“Les Jeux Olympiques sous le signe de la répression religieuse” par Henrik Lindell, journaliste
Pour le compte de quatre journaux (Horizons Évangéliques, Christ seul, Pour la Vérité et ENroute), Henrik Lindell revient sur les J. O. de Pékin, rendez-vous sportif sans précédent qui a passionné les foules. Tandis que les athlètes concourent, des chrétiens endurent la répression. Lumière sur la face cachée des J. O. !
Profil bas ! Tel était, en résumé, le mot d’ordre en vigueur chez les chrétiens chinois avant et pendant les Jeux Olympiques à Pékin du 8 au 24 août. Dès l’été 2007, à en croire les responsables de Portes Ouvertes en France, les autorités ont fait savoir aux chrétiens évangéliques en particulier qu’elles seraient spécialement vigilantes à l’égard de tout « débordement » de leur part. Travaillant bien « en amont », les services de sécurité chinois ont ainsi expulsé une centaine de missionnaires étrangers, surtout des pentecôtistes, entre avril et juin 2007. Selon nos informations, plusieurs opérations de distributions de Bibles ont été reportées dans un pays où bien des chrétiens nouvellement convertis n’ont toujours pas accès à la Parole de Dieu. Les organisations de défense des chrétiens persécutés, notamment China Aid Association aux États-Unis, ont rapporté plusieurs dizaines de cas de répression. Ont été visées en priorité les Églises de maison qui refusent de se soumettre au contrôle strict du Parti communiste, à la différence de l’Église protestante officielle et de l’Association patriotique catholique1. Des dirigeants de communautés ont été arrêtés dans des provinces comme la Mongolie intérieure, le Xinjiang, le Jiangsu et le Henan. En préparant Noël en décembre dernier dans ces provinces, des dizaines d’Églises de maison ont soudainement reçu la visite brutale des services de sécurité et subi des interrogatoires musclés. Au printemps, la répression a été globalement moins importante et très inégalement répartie. Après le terrible tremblement de terre le 12 mai dans le Sichuan, des groupes évangéliques ont pu distribuer des vivres et des Bibles en toute liberté… Ailleurs, les autorités se sont montrées implacables. Un des derniers cas connus avant les J. O. était la deuxième arrestation en juin de Shi Weihan, propriétaire d’une librairie à Pékin. Il a été accusé d’avoir imprimé des documents religieux « illégalement ». L’homme est surtout connu pour son engagement en faveur des droits humains. Il avait déjà été libéré en janvier dernier après que des médias étrangers ont fait pression sur les autorités. Au moment du bouclage de cet article, le 7 juillet, l’homme était toujours emprisonné.

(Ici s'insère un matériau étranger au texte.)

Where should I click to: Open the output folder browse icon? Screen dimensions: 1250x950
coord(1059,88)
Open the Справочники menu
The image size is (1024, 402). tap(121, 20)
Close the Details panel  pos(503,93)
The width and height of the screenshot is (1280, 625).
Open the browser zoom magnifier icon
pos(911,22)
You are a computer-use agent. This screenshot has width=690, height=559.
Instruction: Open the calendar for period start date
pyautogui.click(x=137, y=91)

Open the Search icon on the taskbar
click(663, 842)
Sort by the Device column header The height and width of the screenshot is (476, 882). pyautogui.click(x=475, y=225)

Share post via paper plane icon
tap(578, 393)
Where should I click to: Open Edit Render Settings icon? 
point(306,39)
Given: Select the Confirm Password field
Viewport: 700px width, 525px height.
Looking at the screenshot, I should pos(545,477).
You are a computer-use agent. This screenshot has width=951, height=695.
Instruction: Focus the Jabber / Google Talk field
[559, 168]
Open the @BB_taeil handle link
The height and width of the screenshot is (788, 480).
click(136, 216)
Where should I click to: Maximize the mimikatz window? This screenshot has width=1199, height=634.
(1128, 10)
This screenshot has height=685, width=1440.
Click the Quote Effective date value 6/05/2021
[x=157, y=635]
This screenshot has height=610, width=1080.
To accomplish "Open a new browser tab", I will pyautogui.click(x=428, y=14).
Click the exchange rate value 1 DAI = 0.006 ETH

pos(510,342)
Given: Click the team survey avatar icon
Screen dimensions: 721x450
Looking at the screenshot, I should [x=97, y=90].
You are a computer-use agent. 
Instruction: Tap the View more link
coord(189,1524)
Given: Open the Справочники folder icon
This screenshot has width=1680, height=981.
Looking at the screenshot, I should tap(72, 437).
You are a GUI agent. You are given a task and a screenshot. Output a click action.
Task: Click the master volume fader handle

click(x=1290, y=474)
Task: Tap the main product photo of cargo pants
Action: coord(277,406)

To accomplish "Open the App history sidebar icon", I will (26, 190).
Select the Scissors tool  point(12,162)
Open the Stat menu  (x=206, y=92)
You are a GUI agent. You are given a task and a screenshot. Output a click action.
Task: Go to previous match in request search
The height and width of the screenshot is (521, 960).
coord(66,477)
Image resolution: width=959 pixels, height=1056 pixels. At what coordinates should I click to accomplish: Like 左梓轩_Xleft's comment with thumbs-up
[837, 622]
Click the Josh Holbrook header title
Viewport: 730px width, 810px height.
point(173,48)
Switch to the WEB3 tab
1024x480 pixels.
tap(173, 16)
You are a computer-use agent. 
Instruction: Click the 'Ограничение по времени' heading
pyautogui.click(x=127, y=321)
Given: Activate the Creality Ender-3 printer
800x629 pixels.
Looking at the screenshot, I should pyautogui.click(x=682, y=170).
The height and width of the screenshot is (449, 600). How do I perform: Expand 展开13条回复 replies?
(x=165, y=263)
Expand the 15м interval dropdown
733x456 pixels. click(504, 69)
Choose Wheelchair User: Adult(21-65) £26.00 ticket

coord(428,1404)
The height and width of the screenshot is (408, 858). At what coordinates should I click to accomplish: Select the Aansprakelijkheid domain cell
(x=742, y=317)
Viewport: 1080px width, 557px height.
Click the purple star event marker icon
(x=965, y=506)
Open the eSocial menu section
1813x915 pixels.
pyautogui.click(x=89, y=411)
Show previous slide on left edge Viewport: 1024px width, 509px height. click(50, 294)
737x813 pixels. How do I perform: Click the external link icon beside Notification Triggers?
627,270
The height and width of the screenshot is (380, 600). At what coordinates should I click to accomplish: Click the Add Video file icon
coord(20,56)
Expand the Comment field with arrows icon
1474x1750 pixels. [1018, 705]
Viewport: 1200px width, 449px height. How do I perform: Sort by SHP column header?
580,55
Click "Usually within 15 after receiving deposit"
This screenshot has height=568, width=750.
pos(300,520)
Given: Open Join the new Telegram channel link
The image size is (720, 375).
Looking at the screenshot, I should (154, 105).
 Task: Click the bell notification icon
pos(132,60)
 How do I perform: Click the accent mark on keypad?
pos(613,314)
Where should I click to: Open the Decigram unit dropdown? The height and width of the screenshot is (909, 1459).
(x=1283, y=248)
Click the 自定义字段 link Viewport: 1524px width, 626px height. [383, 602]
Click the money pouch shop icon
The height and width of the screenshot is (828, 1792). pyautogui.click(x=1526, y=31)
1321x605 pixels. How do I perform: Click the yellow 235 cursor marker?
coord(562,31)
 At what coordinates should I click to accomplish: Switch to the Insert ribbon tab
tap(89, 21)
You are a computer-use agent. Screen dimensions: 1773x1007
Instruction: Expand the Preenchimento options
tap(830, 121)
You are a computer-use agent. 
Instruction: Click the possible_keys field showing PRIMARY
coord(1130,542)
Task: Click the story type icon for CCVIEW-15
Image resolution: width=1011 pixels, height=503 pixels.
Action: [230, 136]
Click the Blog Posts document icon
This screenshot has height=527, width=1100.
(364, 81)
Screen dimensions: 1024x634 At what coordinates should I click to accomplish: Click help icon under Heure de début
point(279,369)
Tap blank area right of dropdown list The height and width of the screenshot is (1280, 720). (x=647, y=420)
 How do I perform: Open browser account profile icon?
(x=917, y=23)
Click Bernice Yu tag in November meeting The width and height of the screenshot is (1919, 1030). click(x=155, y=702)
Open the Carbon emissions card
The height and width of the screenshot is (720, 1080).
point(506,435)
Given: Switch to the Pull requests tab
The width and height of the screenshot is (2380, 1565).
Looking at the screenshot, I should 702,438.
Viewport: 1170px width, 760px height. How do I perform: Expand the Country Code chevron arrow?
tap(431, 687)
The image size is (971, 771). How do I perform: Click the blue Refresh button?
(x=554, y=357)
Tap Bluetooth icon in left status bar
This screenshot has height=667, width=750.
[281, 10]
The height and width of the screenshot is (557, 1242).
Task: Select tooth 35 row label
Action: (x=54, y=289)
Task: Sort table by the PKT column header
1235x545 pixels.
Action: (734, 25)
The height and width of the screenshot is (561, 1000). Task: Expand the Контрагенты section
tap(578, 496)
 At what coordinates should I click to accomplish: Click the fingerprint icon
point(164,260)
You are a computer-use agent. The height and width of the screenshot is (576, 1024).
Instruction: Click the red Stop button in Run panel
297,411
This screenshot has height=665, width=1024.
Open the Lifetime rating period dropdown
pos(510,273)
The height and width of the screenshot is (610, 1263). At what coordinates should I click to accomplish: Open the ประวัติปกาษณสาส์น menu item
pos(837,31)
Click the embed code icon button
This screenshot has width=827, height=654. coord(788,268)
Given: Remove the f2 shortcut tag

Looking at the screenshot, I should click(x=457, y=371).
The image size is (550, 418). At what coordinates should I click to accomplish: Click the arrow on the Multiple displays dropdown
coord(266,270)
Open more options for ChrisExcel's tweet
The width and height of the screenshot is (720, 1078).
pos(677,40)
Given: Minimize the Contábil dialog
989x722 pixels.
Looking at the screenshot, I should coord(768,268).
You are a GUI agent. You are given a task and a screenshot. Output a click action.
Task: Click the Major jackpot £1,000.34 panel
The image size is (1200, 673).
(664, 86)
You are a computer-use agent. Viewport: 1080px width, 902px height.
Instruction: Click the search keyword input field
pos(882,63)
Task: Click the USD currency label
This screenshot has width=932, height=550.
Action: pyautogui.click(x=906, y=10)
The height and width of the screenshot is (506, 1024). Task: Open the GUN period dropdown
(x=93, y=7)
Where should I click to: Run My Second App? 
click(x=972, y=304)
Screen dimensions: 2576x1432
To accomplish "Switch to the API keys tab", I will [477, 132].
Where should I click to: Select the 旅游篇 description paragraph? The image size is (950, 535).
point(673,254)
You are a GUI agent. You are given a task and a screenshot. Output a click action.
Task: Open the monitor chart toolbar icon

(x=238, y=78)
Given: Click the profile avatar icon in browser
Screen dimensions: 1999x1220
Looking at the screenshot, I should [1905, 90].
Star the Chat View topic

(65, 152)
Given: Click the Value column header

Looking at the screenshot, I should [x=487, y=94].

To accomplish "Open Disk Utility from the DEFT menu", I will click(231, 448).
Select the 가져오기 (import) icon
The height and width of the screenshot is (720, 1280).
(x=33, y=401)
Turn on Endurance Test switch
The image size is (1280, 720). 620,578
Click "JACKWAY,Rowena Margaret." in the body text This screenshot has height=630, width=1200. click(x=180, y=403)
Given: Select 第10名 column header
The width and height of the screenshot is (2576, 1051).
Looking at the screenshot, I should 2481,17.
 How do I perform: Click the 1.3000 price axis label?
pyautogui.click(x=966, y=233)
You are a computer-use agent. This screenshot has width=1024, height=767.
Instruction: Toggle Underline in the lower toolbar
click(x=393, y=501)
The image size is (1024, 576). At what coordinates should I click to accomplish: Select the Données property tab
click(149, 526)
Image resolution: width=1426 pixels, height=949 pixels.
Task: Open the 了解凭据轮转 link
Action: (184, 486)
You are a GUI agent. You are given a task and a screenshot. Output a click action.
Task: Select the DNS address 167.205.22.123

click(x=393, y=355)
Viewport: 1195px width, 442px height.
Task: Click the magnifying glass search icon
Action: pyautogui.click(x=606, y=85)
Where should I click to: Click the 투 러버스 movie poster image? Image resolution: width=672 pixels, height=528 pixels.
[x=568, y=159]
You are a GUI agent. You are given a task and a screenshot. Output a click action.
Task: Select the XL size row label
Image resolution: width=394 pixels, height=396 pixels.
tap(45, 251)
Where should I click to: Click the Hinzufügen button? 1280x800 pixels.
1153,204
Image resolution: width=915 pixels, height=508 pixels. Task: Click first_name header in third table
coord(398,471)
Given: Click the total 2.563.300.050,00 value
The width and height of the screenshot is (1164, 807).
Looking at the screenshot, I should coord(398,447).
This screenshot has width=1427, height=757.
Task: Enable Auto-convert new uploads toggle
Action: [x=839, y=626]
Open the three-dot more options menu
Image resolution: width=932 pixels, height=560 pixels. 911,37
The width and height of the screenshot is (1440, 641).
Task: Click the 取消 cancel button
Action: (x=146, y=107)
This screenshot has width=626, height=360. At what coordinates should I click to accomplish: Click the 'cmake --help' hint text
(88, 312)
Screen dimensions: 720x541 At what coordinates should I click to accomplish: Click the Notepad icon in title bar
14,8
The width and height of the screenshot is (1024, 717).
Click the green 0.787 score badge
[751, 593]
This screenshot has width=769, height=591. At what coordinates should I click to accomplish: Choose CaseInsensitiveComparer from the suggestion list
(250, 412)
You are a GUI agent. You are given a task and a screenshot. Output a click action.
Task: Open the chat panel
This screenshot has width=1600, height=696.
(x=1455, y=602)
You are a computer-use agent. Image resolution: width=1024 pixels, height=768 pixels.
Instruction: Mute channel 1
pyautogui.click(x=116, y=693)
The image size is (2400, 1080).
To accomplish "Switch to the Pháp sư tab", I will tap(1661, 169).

Si les motifs profonds des autorités sont évidents – le Parti communiste, officiellement athée, a peur de perdre le contrôle sur la société chinoise – il faut comprendre aussi ses contradictions internes. Le Parti communiste compte de plus en plus de croyants, notamment des chrétiens2. Il va donc évoluer, du moins idéologiquement. Il sait aussi, mieux que nous, que les chrétiens évangéliques sont plus nombreux que les catholiques et les protestants des églises officielles réunies (autour de 80 millions, selon des estimations moyennes). De facto, sur les trois dernières décennies, il devient de plus en plus tolérant à l’égard des minorités religieuses. Mais, de là à accepter les droits humains en matière religieuse, il lui faut une véritable révolution culturelle. Mais une vraie. Et démocratique.
1. C’est 'l’Église catholique' officielle mise en place par le régime qui ne peut reconnaître l’autorité du Vatican.
2. Lire l’excellent reportage dans Christianity Today de mai 2008 : « Great leap forward ».